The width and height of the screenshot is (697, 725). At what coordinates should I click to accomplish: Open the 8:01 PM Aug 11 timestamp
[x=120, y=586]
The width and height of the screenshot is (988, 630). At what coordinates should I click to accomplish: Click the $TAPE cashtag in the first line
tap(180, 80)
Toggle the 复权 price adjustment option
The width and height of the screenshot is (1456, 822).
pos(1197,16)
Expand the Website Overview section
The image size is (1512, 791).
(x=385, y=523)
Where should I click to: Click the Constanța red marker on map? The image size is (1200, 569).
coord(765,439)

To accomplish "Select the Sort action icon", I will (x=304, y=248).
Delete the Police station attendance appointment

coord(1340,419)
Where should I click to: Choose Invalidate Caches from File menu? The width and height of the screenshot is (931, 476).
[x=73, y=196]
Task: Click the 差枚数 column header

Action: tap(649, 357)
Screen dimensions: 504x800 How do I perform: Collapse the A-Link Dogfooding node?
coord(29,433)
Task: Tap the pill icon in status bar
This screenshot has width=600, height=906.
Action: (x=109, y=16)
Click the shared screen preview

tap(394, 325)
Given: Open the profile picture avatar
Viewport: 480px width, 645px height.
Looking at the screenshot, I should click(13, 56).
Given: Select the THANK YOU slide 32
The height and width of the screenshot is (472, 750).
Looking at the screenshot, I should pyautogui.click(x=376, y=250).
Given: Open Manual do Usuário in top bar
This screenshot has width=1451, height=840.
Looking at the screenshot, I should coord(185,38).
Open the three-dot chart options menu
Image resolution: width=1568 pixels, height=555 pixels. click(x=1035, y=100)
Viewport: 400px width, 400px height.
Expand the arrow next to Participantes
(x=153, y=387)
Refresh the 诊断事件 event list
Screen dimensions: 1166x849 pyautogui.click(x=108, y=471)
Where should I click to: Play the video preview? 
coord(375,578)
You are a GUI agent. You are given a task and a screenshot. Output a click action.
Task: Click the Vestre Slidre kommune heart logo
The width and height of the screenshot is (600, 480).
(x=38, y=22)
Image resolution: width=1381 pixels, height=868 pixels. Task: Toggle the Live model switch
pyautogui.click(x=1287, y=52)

- _Directions for this task_: Print every record above. Keep each one exactly as it is.

- _Solution for this problem_:
The width and height of the screenshot is (697, 725). At what coordinates should I click to accomplish: Open the 8:01 PM Aug 11 timestamp
[x=120, y=586]
The width and height of the screenshot is (988, 630). At what coordinates should I click to accomplish: Click the $TAPE cashtag in the first line
tap(180, 80)
Toggle the 复权 price adjustment option
The width and height of the screenshot is (1456, 822).
pos(1197,16)
Expand the Website Overview section
The image size is (1512, 791).
(x=385, y=523)
Where should I click to: Click the Constanța red marker on map? The image size is (1200, 569).
coord(765,439)

To accomplish "Select the Sort action icon", I will (x=304, y=248).
Delete the Police station attendance appointment

coord(1340,419)
Where should I click to: Choose Invalidate Caches from File menu? The width and height of the screenshot is (931, 476).
[x=73, y=196]
Task: Click the 差枚数 column header

Action: tap(649, 357)
Screen dimensions: 504x800 How do I perform: Collapse the A-Link Dogfooding node?
coord(29,433)
Task: Tap the pill icon in status bar
This screenshot has width=600, height=906.
Action: (x=109, y=16)
Click the shared screen preview

tap(394, 325)
Given: Open the profile picture avatar
Viewport: 480px width, 645px height.
Looking at the screenshot, I should click(13, 56).
Given: Select the THANK YOU slide 32
The height and width of the screenshot is (472, 750).
Looking at the screenshot, I should pyautogui.click(x=376, y=250).
Given: Open Manual do Usuário in top bar
This screenshot has width=1451, height=840.
Looking at the screenshot, I should coord(185,38).
Open the three-dot chart options menu
Image resolution: width=1568 pixels, height=555 pixels. click(x=1035, y=100)
Viewport: 400px width, 400px height.
Expand the arrow next to Participantes
(x=153, y=387)
Refresh the 诊断事件 event list
Screen dimensions: 1166x849 pyautogui.click(x=108, y=471)
Where should I click to: Play the video preview? 
coord(375,578)
You are a GUI agent. You are given a task and a screenshot. Output a click action.
Task: Click the Vestre Slidre kommune heart logo
The width and height of the screenshot is (600, 480).
(x=38, y=22)
Image resolution: width=1381 pixels, height=868 pixels. Task: Toggle the Live model switch
pyautogui.click(x=1287, y=52)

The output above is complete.